What is Hyperautomation?
Hyperautomation uses cutting-edge technology, such as robotic process automation (RPA), machine learning, and artificial intelligence (AI), to automate tasks previously performed by humans. Hyperautomation is a key factor in digital transformation as it frees workers from menial, low-value tasks to concentrate on higher operational value jobs. Hyperautomation and human interaction work together to help businesses deliver great customer experiences while lowering operating expenses and increasing profitability.
Adopting hyperautomation technologies enables businesses to reinvent their services or work together to create cutting-edge solutions to support their clients. In essence, hyperautomation services have redefined the flow of information and data throughout an organization, enabling efficiency for decision-making, producing innovative services and solutions, boosting the quality of work, and giving the organization flexibility by adding a digital workforce.

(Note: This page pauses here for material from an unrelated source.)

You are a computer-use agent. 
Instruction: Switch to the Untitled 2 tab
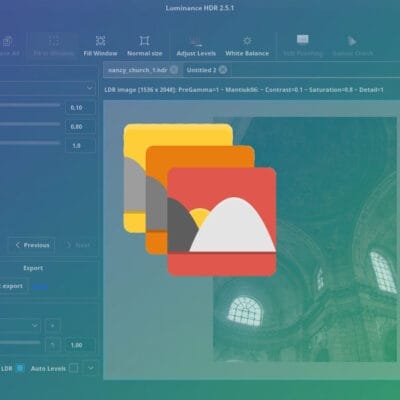point(201,70)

Hyperautomation helps businesses boost agility and streamline operations while also helping to systematize business-wide processes. It aims to take advantage of the data gathered and generated by digitized processes and reduce costs, increase productivity, and improve efficiency.
Difference between Automation and Hyper Automation
In many aspects, it is still determined what distinguishes automation from hyperautomation. The accomplishment of repetitive tasks without the involvement of a human being is known as automation. It usually occurs on a small scale and results in a solution tailored to the specific goal. On the other hand, Hyperautomation is the extension of automation initiatives using various automation techniques that support intelligent automation, including machine learning and robotic process automation.
Key components of Hyperautomation
Hyperautomation is built on integrating a multitude of technologies rather than just one, such as:
- Robotic Process Automation (RPA) makes it feasible to set up software that enables robots to carry out routine, structured operations in digital systems.
- Machine Learning: It uses an algorithm to train computers to perform difficult tasks, allowing them to complete complex jobs without extra human programming.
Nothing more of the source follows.